• GIVEN INSTRUCTION: Put the lines between the line holding "At what coordinates" and the line holding "Switch to the Table View tab", inclusive, into a JSON list of strings with one string per line, skipping blank lines. Leave the pictures out of the answer.

• DATASET CONTENT:
╭──

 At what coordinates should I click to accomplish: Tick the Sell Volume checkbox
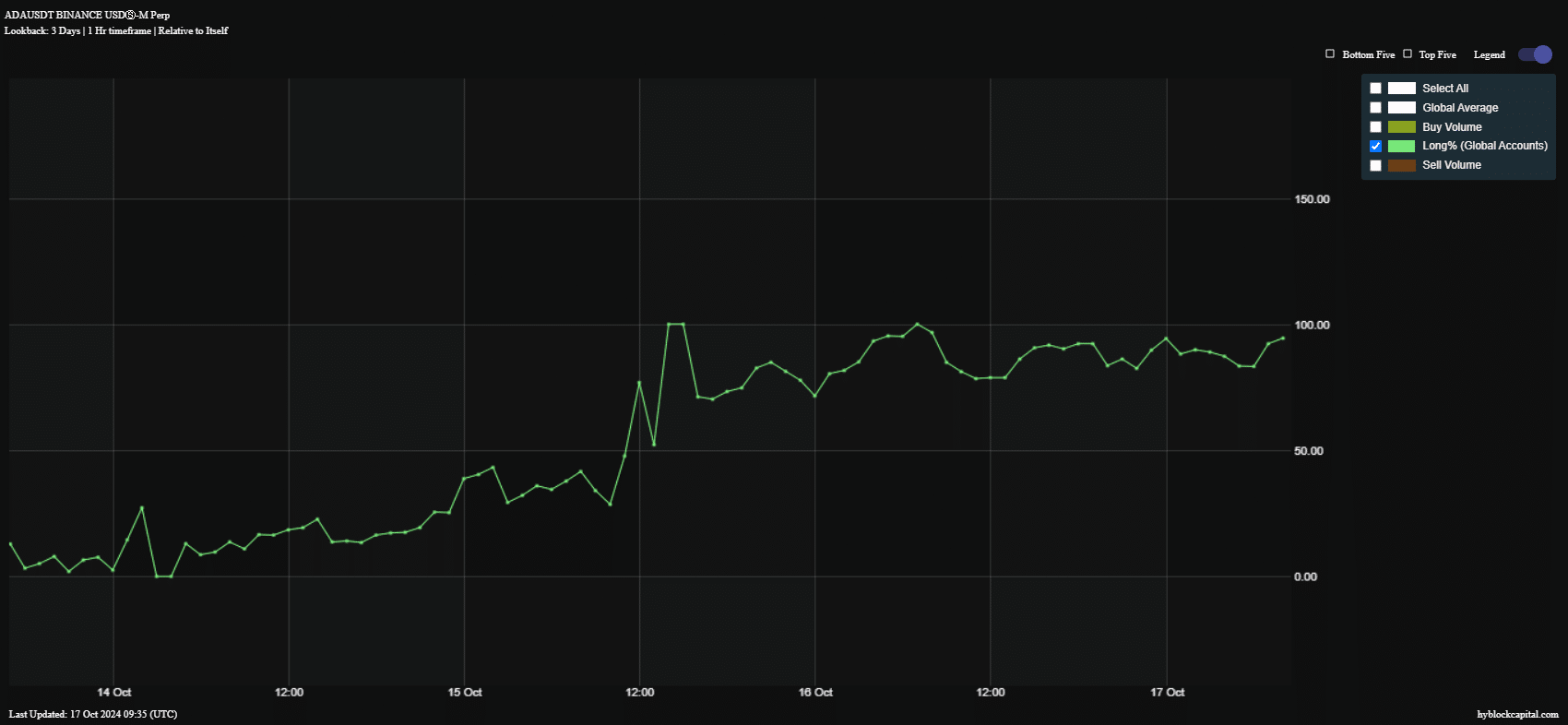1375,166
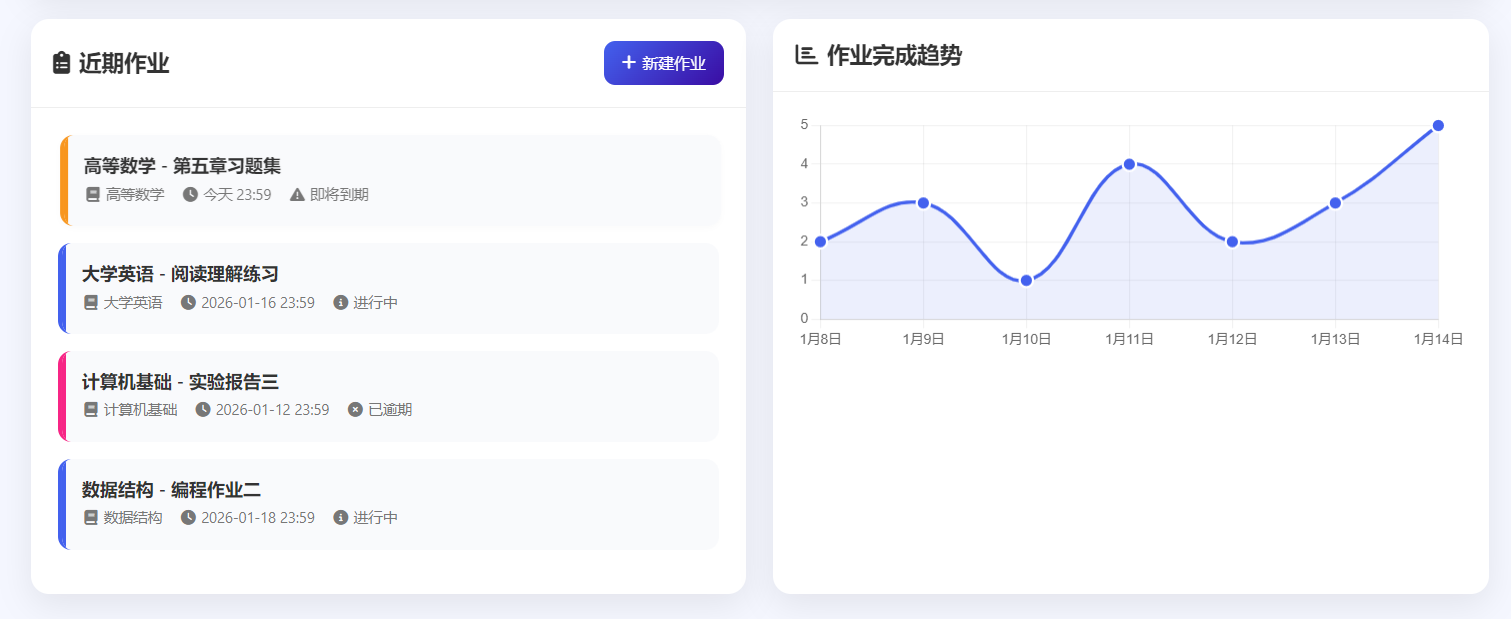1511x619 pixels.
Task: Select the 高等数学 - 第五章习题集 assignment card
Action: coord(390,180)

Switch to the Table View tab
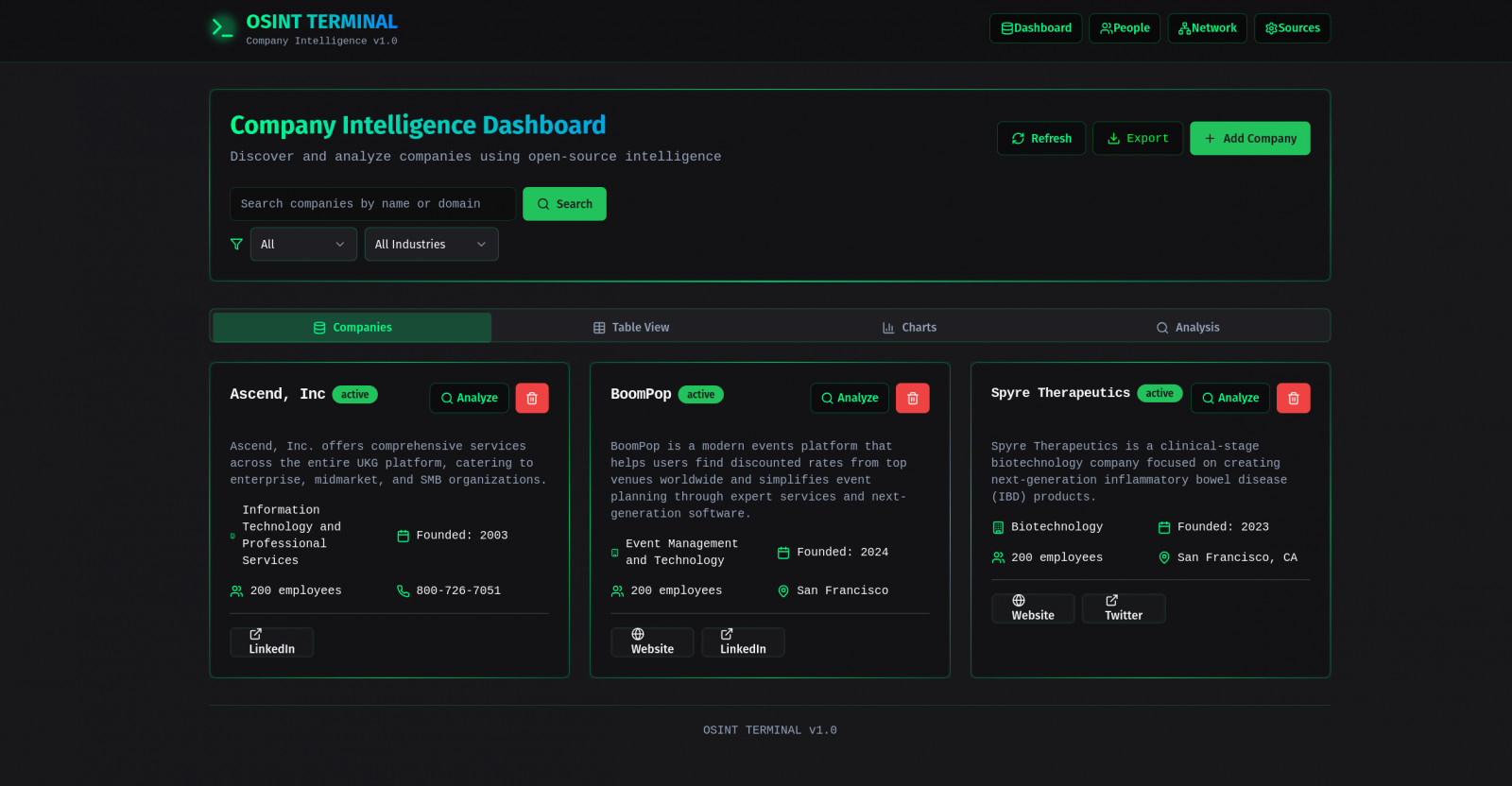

╰──
╭──

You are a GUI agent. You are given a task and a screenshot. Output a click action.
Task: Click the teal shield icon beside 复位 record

╰──
╭──

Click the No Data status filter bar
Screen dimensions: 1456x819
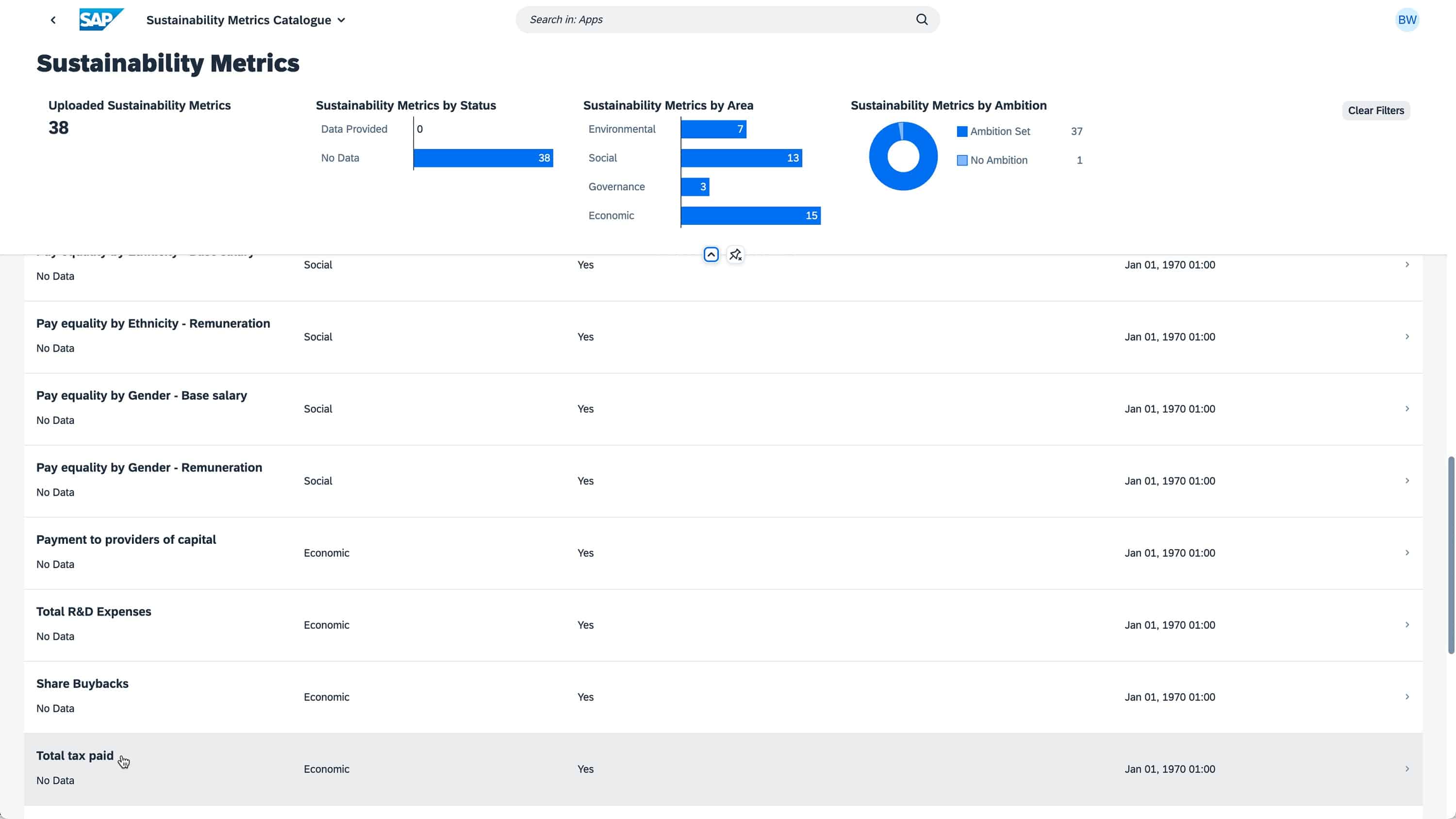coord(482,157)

╰──

• ANSWER TO THE EXERCISE:
[
  " At what coordinates should I click to accomplish: Tick the Sell Volume checkbox",
  "1375,166",
  "1511x619 pixels.",
  "Task: Select the 高等数学 - 第五章习题集 assignment card",
  "Action: coord(390,180)",
  "Switch to the Table View tab"
]